When Julia Pastrana was born, in the mountains of Western Mexico in 1834, her mother worried that her looks were the result of supernatural interference. The local native tribes often blamed the naualli, a breed of shape-shifting werewolves, for stillbirths and deformities, and after seeing her daughter for the first time, Julia’s mother is said to have whispered their name. She fled her tribe — or was cast out — not long after.

 

Two years later, Mexican herders searching for a missing cow found Julia and her mother hiding in a mountain cave. They took them to the nearest city, where Julia was placed in an orphanage. Sweet, intelligent, and almost totally covered in black hair, she became a local celebrity. After hearing of her unusual looks and charming disposition, the state governor adopted Julia to serve as a live-in amusement and maid.

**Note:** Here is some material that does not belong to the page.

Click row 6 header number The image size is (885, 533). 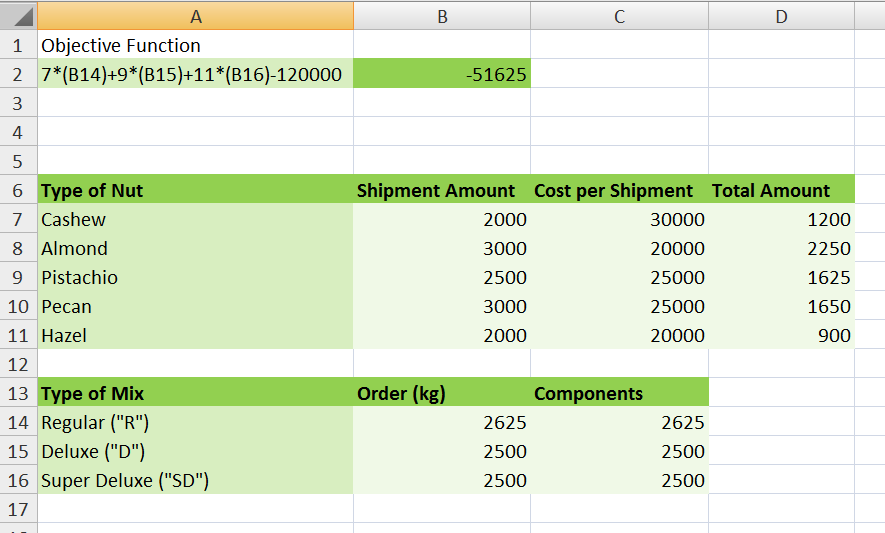pyautogui.click(x=18, y=190)
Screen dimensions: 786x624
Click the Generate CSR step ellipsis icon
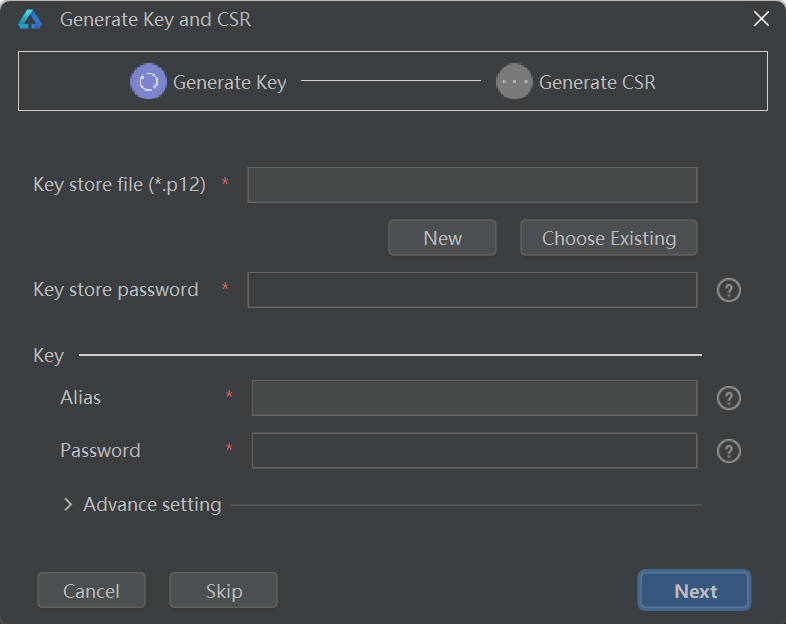click(x=514, y=82)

She stayed with the governor until she was twenty, when she decided to return to her own tribe. But she never completed the trip home: an American showman known as M. Rates met her somewhere on her journey back to the mountains, and persuaded her to take up a life onstage.

 

Julia would go on to become one of the most famous human curiosities of the nineteenth century, variously known as “the Ape Woman,” “the Bear Woman,” or “the Baboon Lady.” She made her debut in December 1854, at the Gothic Hall on Broadway in New York City. She wore a red dress, sang Spanish folk tunes, and danced the Highland Fling. Huge, appreciative crowds flocked to see her, although it wasn’t really the singing and dancing they were after…”

 

See the rest here.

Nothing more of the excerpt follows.